Take a look at this list to see more options :

http://www.diyelectriccar.com/forums/showthread.php/list-li-ion-cell-manufacturers-78881.html


----------



## major (Apr 4, 2008)

joamanya89 said:


> Battery type explanation...?


http://batteryuniversity.com/ I'm not saying there is anything wrong with this site, but in general.....Don't believe everything you read on the interweb  Battery U is a good place to start. Take the topics and buzz words from there and do further web search and build your knowledge base.


----------



## Siwastaja (Aug 1, 2012)

Shortly put;

There are _countless_ of different types of lithium-based batteries. You can try to divide them to a few groups, like the typical three you mention, but it is more or less wrong.

For example, the so-called "LiPo batteries", or what people mean by saying "LiPo", _are_ lithium-ion batteries contrary to common belief.

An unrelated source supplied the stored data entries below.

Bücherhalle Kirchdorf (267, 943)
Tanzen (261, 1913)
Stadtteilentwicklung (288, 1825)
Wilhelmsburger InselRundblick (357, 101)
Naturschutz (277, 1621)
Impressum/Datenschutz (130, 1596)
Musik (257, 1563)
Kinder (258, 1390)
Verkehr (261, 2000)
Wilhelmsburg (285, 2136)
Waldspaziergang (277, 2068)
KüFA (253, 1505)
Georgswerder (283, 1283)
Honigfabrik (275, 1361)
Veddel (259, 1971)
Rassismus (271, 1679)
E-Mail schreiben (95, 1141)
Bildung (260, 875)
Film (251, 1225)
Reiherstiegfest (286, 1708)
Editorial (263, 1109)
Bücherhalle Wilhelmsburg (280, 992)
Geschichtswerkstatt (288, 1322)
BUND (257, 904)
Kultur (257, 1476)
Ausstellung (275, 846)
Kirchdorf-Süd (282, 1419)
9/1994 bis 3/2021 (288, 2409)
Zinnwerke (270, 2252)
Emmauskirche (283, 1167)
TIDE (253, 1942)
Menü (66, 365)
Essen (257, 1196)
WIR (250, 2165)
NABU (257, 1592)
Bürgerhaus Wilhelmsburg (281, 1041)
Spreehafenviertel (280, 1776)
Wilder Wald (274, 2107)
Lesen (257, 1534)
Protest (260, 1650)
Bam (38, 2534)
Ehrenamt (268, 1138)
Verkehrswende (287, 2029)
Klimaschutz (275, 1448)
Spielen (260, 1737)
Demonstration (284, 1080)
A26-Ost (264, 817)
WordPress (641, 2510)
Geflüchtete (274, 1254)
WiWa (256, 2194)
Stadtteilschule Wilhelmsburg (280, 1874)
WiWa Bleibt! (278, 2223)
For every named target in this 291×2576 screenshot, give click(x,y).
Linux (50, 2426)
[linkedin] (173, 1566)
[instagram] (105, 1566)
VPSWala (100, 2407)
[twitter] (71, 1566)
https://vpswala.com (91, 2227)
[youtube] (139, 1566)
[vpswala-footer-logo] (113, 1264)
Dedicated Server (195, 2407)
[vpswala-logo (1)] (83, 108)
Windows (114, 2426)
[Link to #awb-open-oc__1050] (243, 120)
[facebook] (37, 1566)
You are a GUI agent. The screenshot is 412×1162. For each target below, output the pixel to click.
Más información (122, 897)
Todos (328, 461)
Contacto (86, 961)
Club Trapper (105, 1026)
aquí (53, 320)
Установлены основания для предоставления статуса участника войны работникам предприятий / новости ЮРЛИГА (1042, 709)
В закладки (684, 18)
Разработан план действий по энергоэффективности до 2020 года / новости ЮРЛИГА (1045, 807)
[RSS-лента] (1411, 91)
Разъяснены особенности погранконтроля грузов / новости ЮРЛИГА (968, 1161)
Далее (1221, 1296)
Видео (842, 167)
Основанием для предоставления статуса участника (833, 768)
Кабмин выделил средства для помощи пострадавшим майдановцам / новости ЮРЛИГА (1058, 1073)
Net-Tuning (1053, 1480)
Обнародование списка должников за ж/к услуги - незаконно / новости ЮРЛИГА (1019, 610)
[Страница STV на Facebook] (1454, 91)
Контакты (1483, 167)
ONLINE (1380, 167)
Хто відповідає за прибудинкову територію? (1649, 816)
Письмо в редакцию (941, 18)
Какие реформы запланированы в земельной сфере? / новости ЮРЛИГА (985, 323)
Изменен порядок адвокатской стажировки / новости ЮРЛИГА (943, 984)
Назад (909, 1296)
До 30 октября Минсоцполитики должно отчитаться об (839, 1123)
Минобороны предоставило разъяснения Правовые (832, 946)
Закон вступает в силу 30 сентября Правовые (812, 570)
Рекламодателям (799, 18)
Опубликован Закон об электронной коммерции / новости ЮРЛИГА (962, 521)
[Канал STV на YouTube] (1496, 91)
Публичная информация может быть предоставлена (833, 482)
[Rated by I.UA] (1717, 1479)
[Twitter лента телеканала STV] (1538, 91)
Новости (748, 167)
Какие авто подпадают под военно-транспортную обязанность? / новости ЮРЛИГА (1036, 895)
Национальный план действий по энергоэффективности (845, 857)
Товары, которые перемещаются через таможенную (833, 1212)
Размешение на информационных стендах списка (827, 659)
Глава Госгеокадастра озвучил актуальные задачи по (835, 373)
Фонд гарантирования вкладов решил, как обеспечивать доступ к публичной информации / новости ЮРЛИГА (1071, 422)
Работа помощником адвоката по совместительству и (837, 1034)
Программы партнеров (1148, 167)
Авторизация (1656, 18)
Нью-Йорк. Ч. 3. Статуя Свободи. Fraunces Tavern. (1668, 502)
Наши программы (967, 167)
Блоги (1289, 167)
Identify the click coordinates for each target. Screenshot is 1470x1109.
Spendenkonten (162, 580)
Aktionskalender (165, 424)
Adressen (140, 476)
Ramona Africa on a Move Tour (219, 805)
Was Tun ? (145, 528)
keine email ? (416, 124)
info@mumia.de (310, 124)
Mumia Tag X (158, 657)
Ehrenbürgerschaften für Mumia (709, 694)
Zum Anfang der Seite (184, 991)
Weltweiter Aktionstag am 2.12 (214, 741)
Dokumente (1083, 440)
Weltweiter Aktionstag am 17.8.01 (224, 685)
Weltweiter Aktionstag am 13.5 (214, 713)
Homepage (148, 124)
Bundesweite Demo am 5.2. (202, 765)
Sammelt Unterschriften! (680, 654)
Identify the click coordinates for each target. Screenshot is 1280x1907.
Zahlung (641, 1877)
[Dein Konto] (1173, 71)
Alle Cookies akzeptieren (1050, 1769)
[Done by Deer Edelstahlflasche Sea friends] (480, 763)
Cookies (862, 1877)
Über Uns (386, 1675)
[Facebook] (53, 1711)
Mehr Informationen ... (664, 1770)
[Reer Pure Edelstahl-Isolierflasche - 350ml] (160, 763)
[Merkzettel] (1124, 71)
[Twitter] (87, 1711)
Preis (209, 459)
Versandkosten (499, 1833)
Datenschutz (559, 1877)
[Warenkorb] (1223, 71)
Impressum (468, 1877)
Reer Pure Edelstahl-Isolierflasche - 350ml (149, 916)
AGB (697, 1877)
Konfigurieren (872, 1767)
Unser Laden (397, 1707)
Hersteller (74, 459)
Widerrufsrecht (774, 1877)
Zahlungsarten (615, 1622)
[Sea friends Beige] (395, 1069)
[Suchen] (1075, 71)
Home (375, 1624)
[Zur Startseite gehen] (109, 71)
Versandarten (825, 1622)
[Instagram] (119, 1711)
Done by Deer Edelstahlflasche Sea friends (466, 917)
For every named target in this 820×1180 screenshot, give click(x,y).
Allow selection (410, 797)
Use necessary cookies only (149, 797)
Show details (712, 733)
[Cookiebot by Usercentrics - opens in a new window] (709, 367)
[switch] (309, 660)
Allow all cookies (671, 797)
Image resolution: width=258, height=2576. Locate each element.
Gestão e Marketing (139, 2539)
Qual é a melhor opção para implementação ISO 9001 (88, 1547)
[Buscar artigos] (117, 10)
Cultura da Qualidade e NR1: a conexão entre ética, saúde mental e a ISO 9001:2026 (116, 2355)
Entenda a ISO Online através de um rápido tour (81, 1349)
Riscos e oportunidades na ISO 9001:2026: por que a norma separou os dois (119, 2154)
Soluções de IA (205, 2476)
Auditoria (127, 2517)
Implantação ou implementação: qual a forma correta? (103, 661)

In reality, it is like this:

There are many different materials for positive electrode. LiCo, LiMn, LiNi oxides and their mixtures, and then we have LiFePO4.

There are many different materials for electrolyte. It can be non-aqueous liquid (many different chemicals can be used) or a polymer.

Then there are minor additives, and different micro structures.

So there are much more than three different combinations. Just one thing is common, they all fall under "lithium ion".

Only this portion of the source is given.